Working as a United Nations (UN) sanctions inspector, I was investigating blood diamonds in Sierra Leone on September 11, 2001. Helicoptering back to Freetown from a rebel Revolutionary United Front stronghold, I found everyone glued to the television. Then, rushing straight to UN force headquarters at the requisitioned Mammy Yoko Hotel in Freetown’s Aberdeen suburb, I saw a party in the lounge of celebrating Pakistani peacekeepers – jubilant at the 9/11 footage.

I was shocked but also educated by this – led to reflect on how key drivers for jihadism were grievances fuelled by inequality and ideology, not necessarily a lack of education. Some of those peacekeepers were well-educated and internationally experienced and, in subsequent research on the radicalization of individuals in Mauritius to support Islamic State, several were found to be well-educated, comfortable, and from privileged backgrounds – as was Bin Laden.

US approach has worsened situations

The 9/11 attacks instantly increased US counterterrorism funding and the training available for Africa, and ushered in a period during which Washington – once again – sought to remove administrations it suspected harboured or supported jihadists, often worsening the situation.

The best example of this was the encouragement of Ethiopia’s invasion and the removal of the Islamic Courts Union in Mogadishu, Somalia in 2006 which opened space for the emergence of the more radical jihadist movement Al-Shabaab, affiliated to Al-Qaeda in 2012.
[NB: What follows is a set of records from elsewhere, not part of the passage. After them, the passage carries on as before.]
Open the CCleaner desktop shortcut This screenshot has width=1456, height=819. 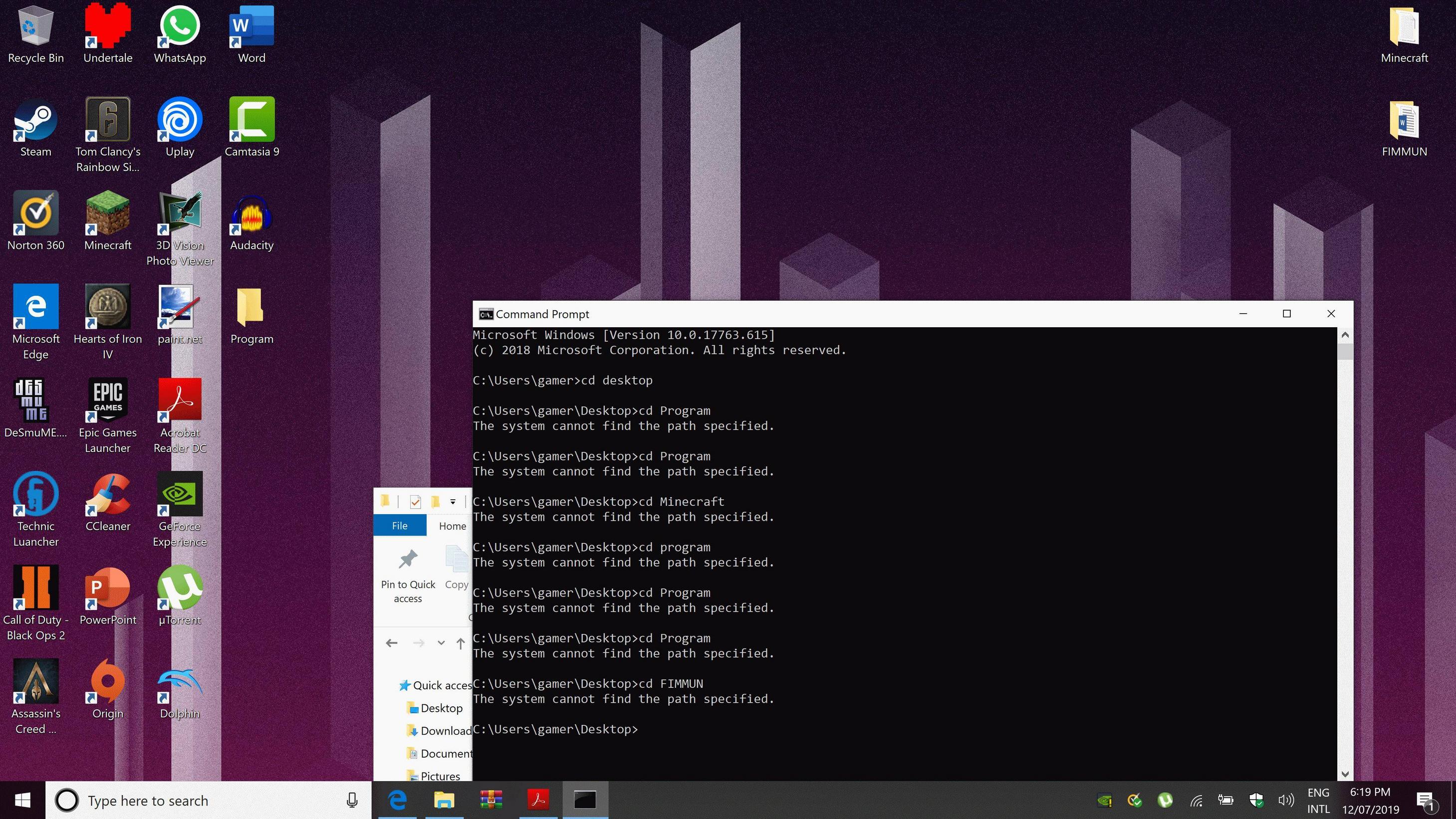(x=107, y=495)
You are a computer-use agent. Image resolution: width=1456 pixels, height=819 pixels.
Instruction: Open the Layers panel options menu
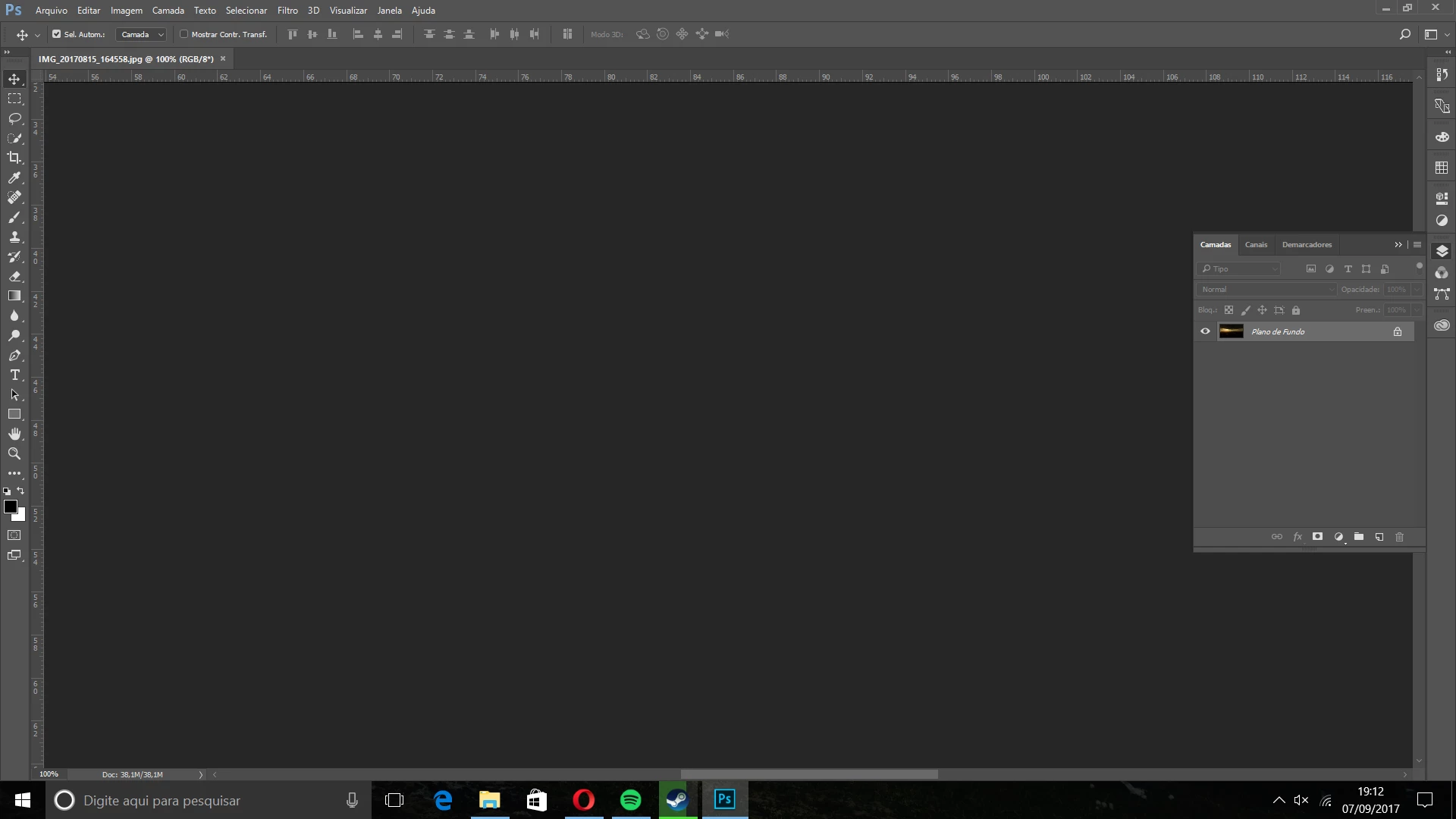tap(1417, 245)
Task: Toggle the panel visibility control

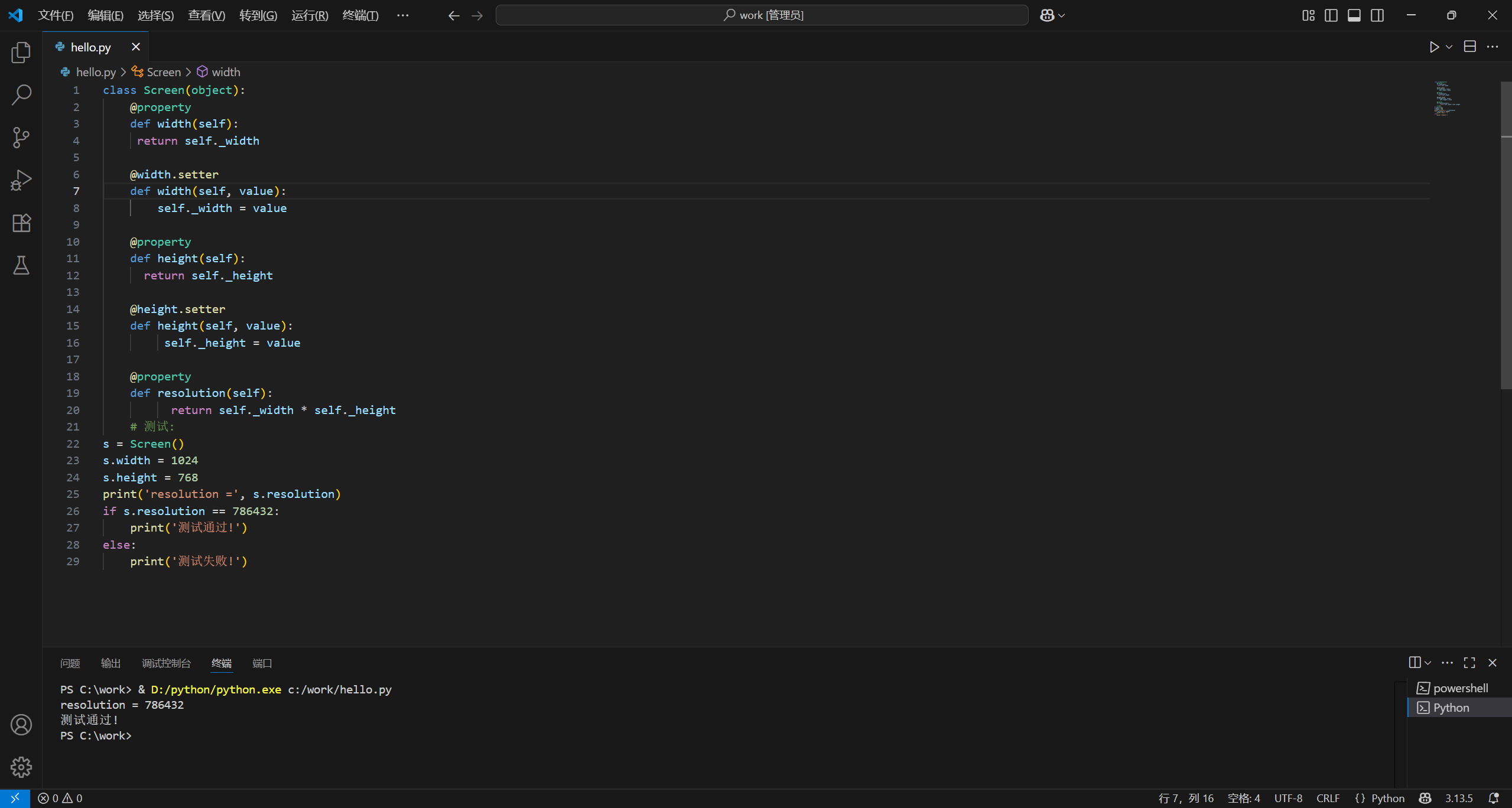Action: pyautogui.click(x=1354, y=15)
Despite all this US funding and training, 20 years on from the attack on the Twin Towers the Al-Qaeda franchise is still vibrant in Africa as a resilient and attractive jihadi affiliation in several countries where it first emerged – although Al-Qaeda in the Islamic Maghreb (AQIM) has significantly weakened in Algeria over time.

But the African jihadi terrain is much more crowded now, with affiliations often used as flags of convenience while mergers, factional infighting, and fragmentation are commonplace. There is also increased fighting between groups affiliated to Al-Qaeda and Islamic State, particularly in parts of the Sahel.

Jihadism in Africa is not retreating, and poverty and inequality remain key drivers for recruitment. Military training plays a role but a combination of prosperity, equitable development, and accountable government remains the best approach to encourage resilience against its spread.